The IPAB is charged with finding ways of reducing Medicare costs without affecting coverage or quality. Furthermore, the law allows Congress to override any decision by the panel with a super-majority vote.
Why is this panel so scary when heretofore insurance companies have freely determined what they will and will not pay for, deny coverage for whatever reason, and cap payments without regard to individual needs? (As an example, one of my patients was denied coverage for depression since the term “anxiety” appeared in an old entry in her chart proving that the depression was pre-existing.)
Advancements in medicine and technology have combined to produce amazing treatments and procedures with potential profound effects on health. They come with amazing price tags, too. We all — providers and consumers alike — have a stake in the appropriate use of medicine.
Contrary to popular opinion, the most thorny questions that arise are not money-driven. Rather, they are concerns over the appropriateness of a particular action and the expectations of provider and patient. Just because something can be done doesn’t mean it should be done. Sometimes the best course is a palliative approach, focusing on the patient and not the disease.

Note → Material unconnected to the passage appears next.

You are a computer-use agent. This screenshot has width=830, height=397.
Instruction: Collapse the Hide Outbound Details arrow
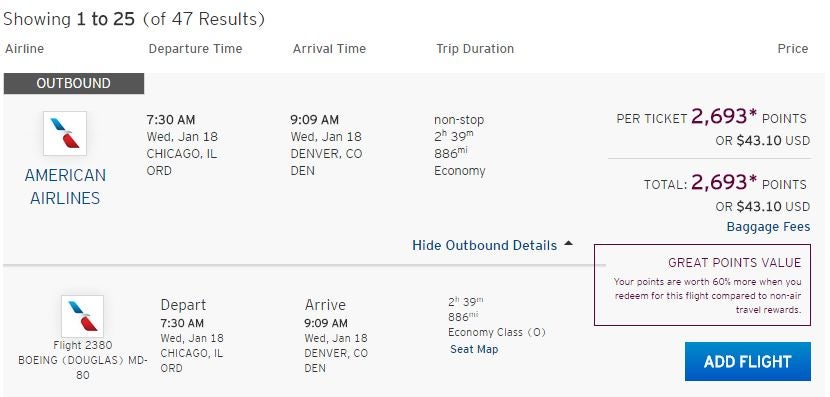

Conservatives have opposed any health care reform since Harry Truman proposed a national program in 1945. Even Medicare wasn’t spared. Don’t you find it ironic that now in the 21st century, “Keep your government hands off my Medicare” has become a tea party mantra?
But it is refreshing to see the answer to the root question of this debate — is health care a right or a privilege? If you agree that it is a privilege, then you most likely have insurance and you should oppose any tampering with the status quo. Obstruct, obfuscate, lie if you must. After all, you have access to the best health care money can buy. As I see things, it is difficult to separate “health care” from “life,” one of the rights even Jentges agrees we have. It’s time we caught up to the rest of the civilized world in this regard.